Inside the magazine is a “reflection” from Bill Schulz, the mighty leader of the UUA at the time. He says: “Only once did the American Unitarian Association offer direct support to the Native American community but that one time still lives in the hearts of the Crow Indians. In 1886 Henry and Pamela Bond journeyed to Montana, under the auspices of the AUA to establish what would come to be known as “Bond’s Mission,” an industrial school for children of the Crow.

“Nothing but a stone foundation remains today of the experiment which dated only 11 years, but it was on that modest site that I was privileged to stand in early October along with dozens of Crow descendents of the original students as we participated in a moving commemoration of the Mission’s centennial.

“Organized by Margery and Ben Pease of Boise, ID, and supported by Montana Unitarian Universalists, the ceremonies reminded us how much of our contemporary sprituality we owe to the Native American tradition and how important it is that ours be a faith that reaches well beyond the white middle class.

“In my brief remarks at the site, I said, “If Henry and Pamela Bond were with us today, I am confident that they would say to the Crow community, “We who taught your parents and grandparents are now your students.”

Do I believe that? Maybe. White liberals love to be ‘umble around poor people of color. They just forget to send money.

I knew that Margery Pease had written a book: “A Worthy Work in a Needy Time : The Montana Industrial School for Indians (Bond's Mission ) 1886-1897; PEASE, MARGERY Self-pub in 1986. Reprinted in Billings, Mont.: M. Pease, [1993]. It’s a small book, stapled, which -- because of the valuable historical content -- sells on Amazon for fifty bucks or so. Seeing this, I called Margery and she tells me she’s printed more which she sells for $8 plus $2 postage. Order direct from her: Margery Pease, 3719 Spotted Jack Loop N, Billings, MT 59101-6974. I won’t put her phone online. She doesn’t use email.

There are several lessons for us all here, I think. First, never underestimate the value of the small local book, esp. when it contains historical information that might not be available anyplace else. The person to impress this upon most seriously is usually the author! Margery, however, doesn’t need lessons. She is a two-tribed woman, both Unitarian-by-choice and Crow-by-marriage, and she is deeply aware of bringing those two traditions together. She is an includer, not an excluder -- a reconciler and a recorder.

The other thing is that in every location people will go to a local printer or just resort to copy machines and their desk stapler to make a book.
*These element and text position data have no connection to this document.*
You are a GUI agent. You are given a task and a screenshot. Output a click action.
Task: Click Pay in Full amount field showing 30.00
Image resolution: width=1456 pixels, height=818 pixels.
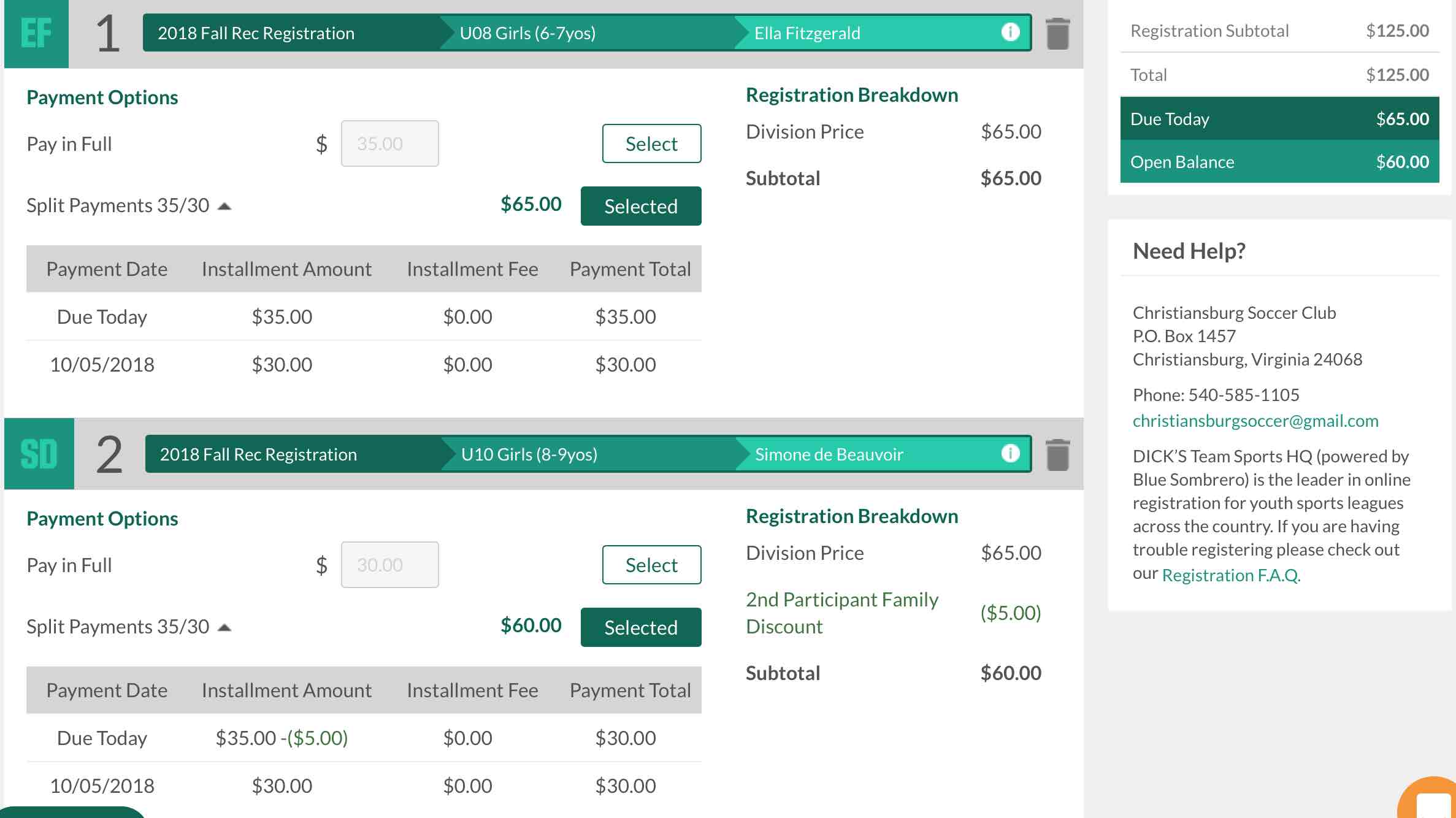[x=389, y=565]
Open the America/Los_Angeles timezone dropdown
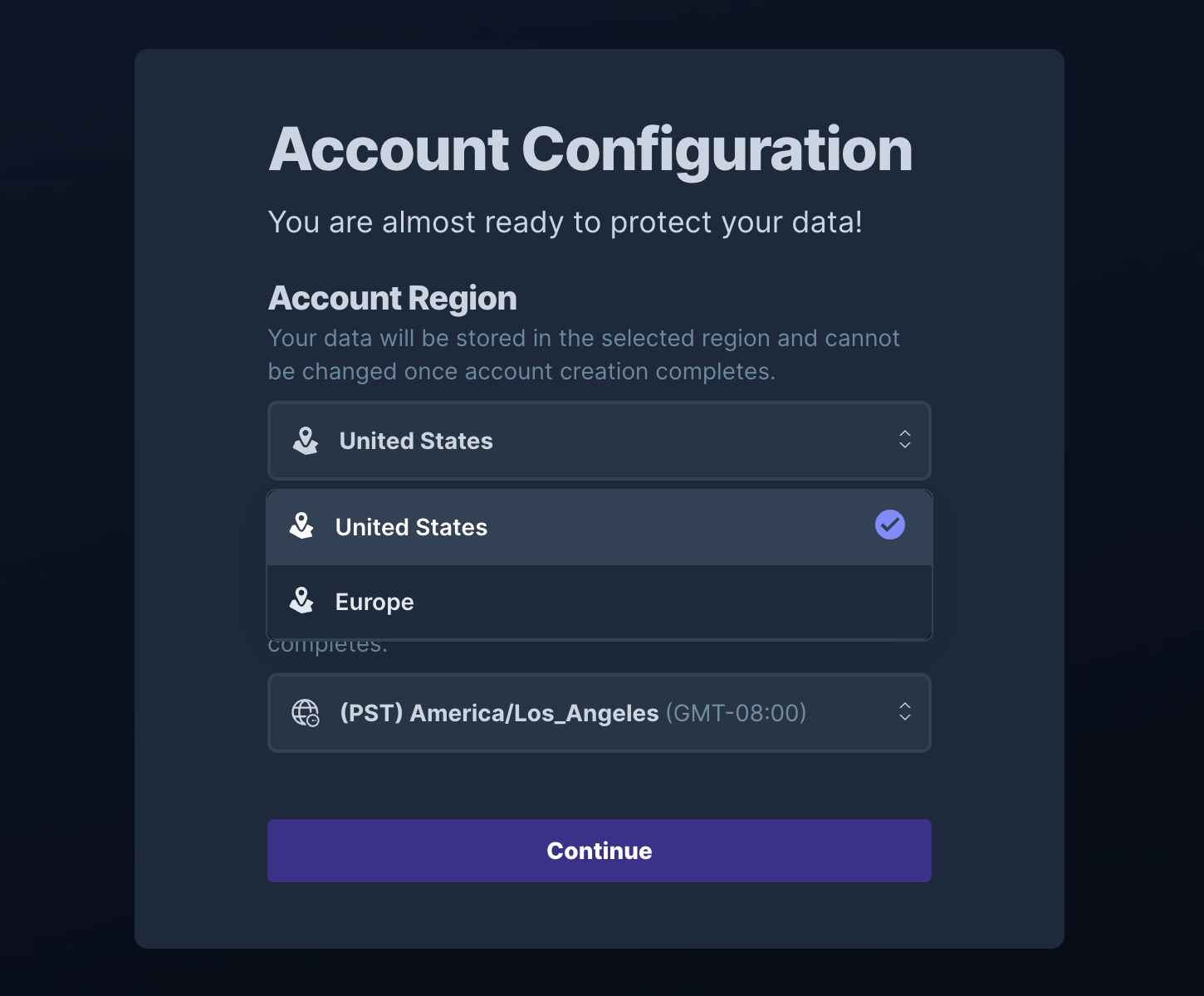Screen dimensions: 1204x996 click(600, 713)
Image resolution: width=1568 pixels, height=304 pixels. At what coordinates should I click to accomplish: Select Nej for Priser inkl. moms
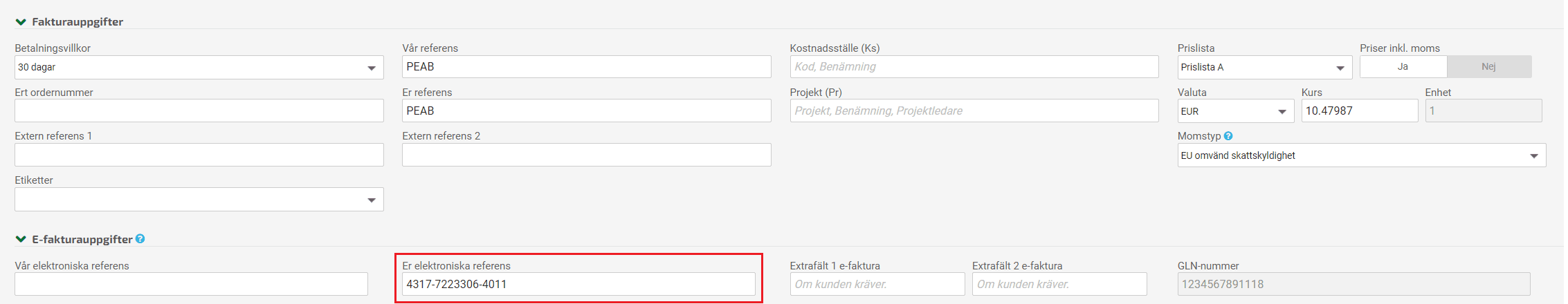click(1489, 67)
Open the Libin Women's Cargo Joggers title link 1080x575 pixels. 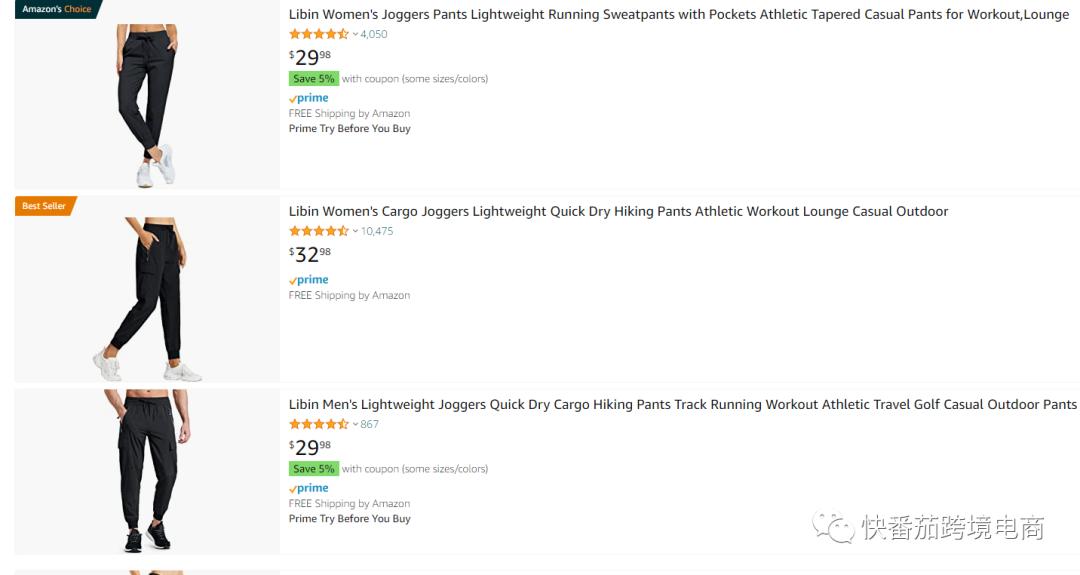pyautogui.click(x=618, y=212)
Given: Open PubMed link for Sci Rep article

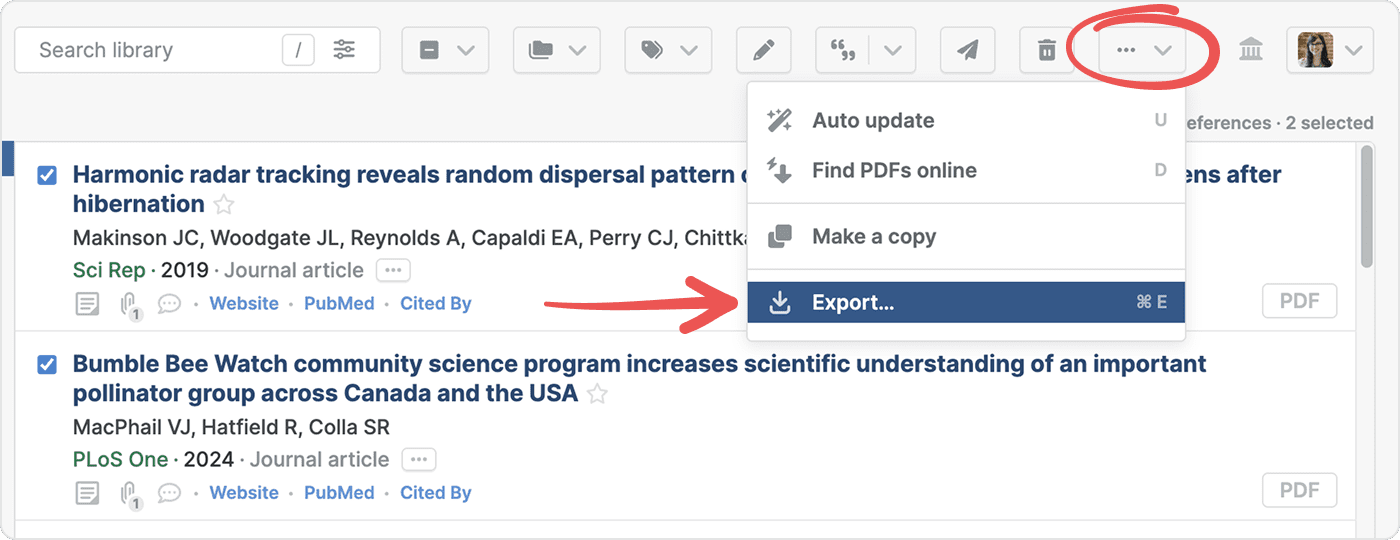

It is a deep impulse that I hope will be enabled rather than snuffed by the Internet. Maybe blogs are occupying some of this territory now, but I’m always surprised at how much “ephemera” circulates in the used book market: abebooks.com or alibris.com, esp. now that people tend to use such venues to clear out their basements. Much better than burning it, the fate of Bond’s Mission School.